- Born: Bangladesh
- Education: University of Dhaka (PhD)
- Occupation: Civil servant

= Khondaker Showkat Hossain =

Bangladeshi civil servant

Khondaker Showkat Hossain is a retired secretary and director of National Housing Finance and Investments Limited. He is the former secretary of the Ministry of Expatriates' Welfare and Overseas Employment. He is the former secretary of the Ministry of Housing and Public Works.

==Early life==
Hossain did his bachelors, masters, and PhD at the Bengali Language department of the University of Dhaka. He received training at the Bangladesh Public Administration Training Centre and the Bangladesh Military Academy.

==Career==
Hossain worked at the Asian Development Bank in the Good Governance Initiatives Project which sought to empower the Anti-Corruption Commission. He was the Divisional Commissioner of Dhaka Division.

In 2011, Hossain opened the Real Estate and Housing Association of Bangladesh fair violating an order of the Bangladesh High Court asking the government to not promote unauthorized real estate projects. He was made chairman of a 15-member advisory committee to manage Hatirjheel project.

While Hossain was the secretary of the Ministry of Expatriates' Welfare and Overseas Employment, the Anti-Corruption Commission filed three cases against him on charges of abuse of power and corruption over his work as the secretary of the Ministry of Housing and Public Works from 2010 to 2011. He had allocated public land to himself, his wife, and his mother though altering documents. The commission dropped the name of Rajuk Chairman M. Nurul Huda after his wife returned the plot. Bangladesh Financial Intelligence Unit asked banks to provide information on bank accounts of Hossain.

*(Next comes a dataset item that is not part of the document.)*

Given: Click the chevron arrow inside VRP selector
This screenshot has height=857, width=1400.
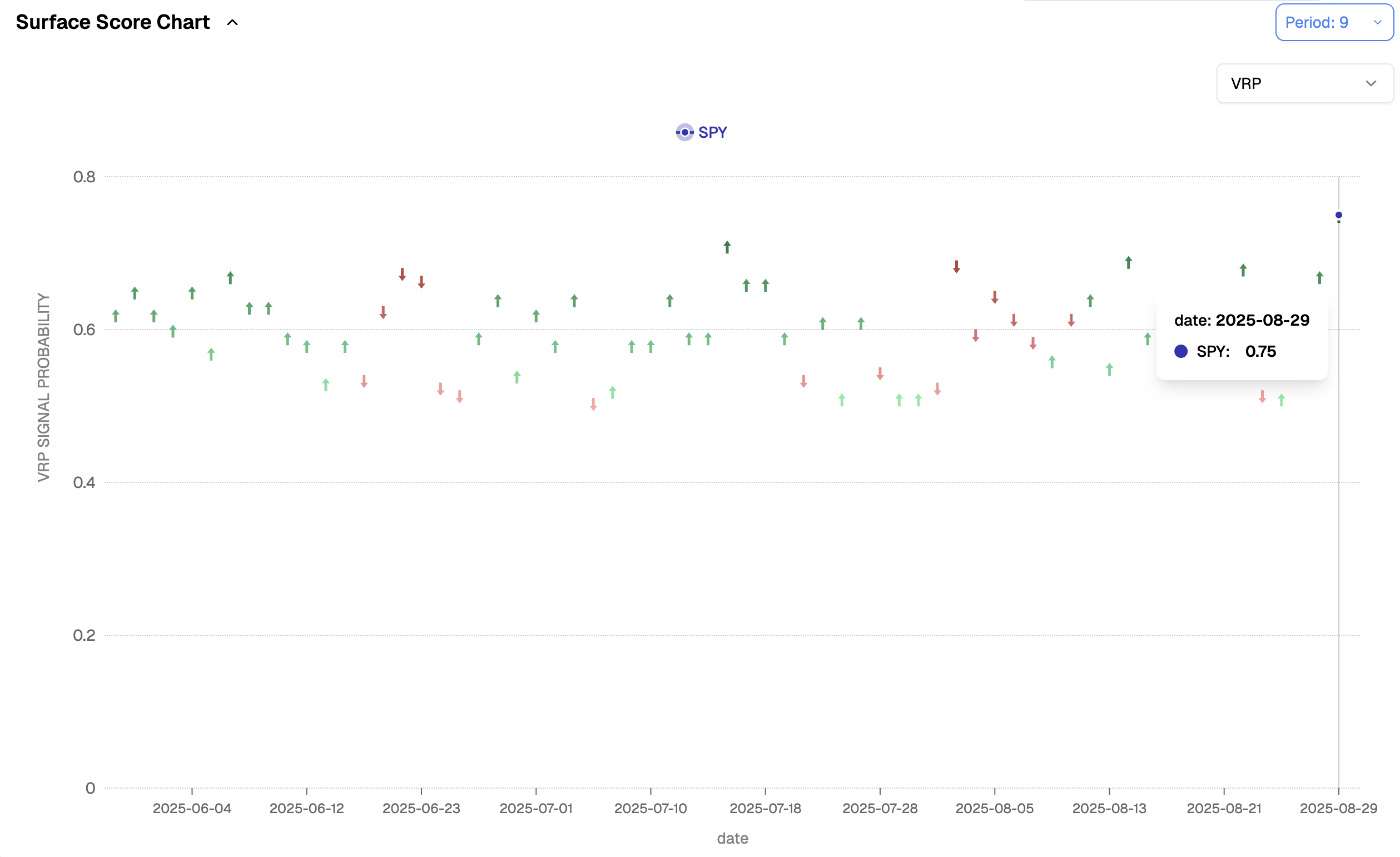Looking at the screenshot, I should 1371,83.
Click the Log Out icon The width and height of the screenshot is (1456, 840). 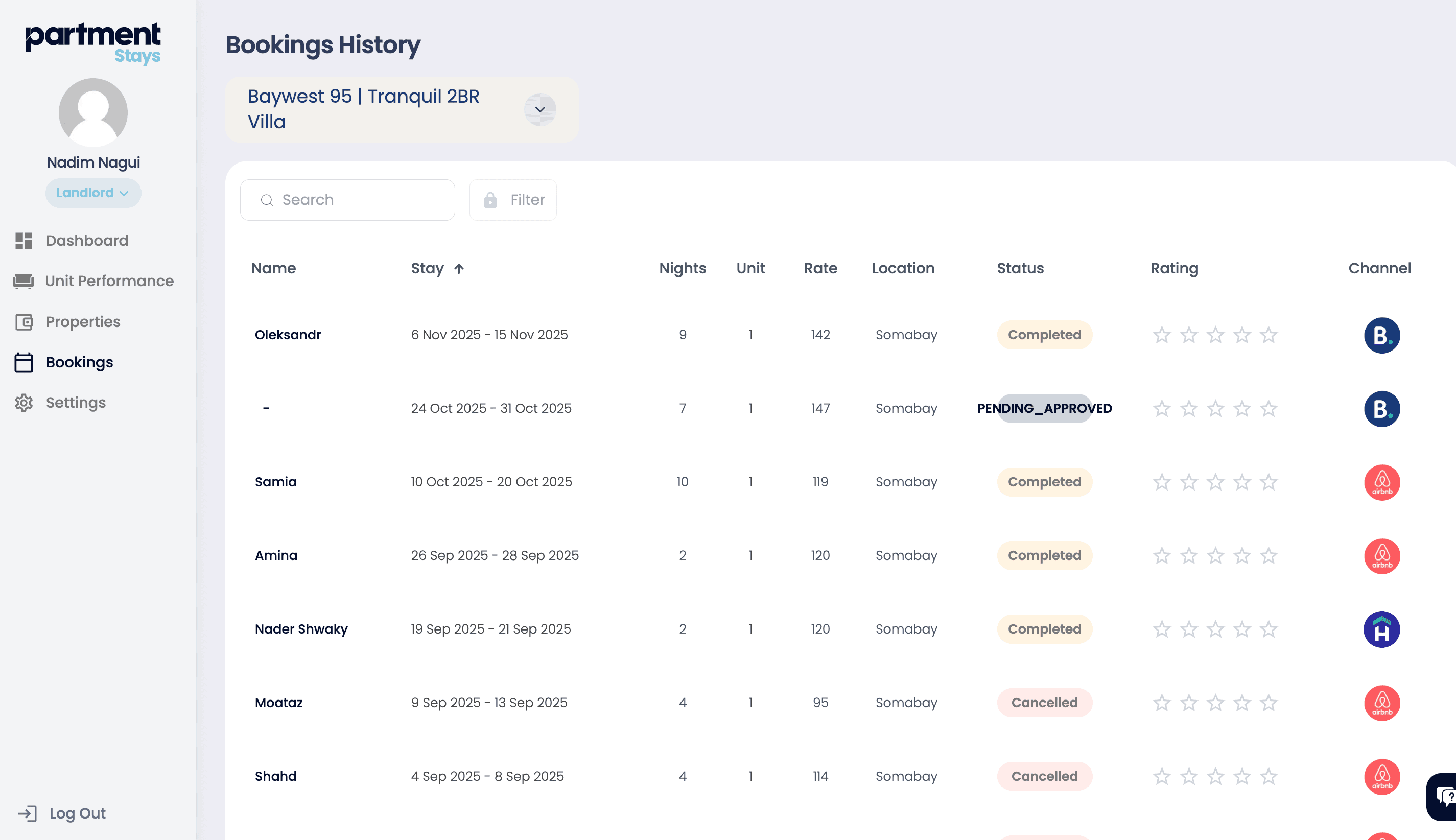pyautogui.click(x=27, y=813)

Hossain took steps to increase the recruitment of Bangladeshi workers in Malaysia. He took steps to establish safe houses for Bangladeshi women migrants in destination countries. He moved to open a labour wing at the Embassy of Bangladesh in Lebanon. Justice Md. Ashfaqul Islam and Justice Ashraful Kamal summoned Hossain over a contempt of court case filed over regularizing the temporary staff of Women’s Technical Training Centers.

Hossain is the Chief Advisor of Unique Group and represents in subsidiary, Borak Travels (Pvt.) Limited, on the board of directors of National Housing Finance and Investments Limited. In July 2023, he was appointed managing editor of The Business Post.

After the fall of the Sheikh Hasina led Awami League government, a murder case was filed against Hossain by Bangladesh Nationalist Party politician Mohammad Zaman Hossain Khan over the death of a protestor in July 2024.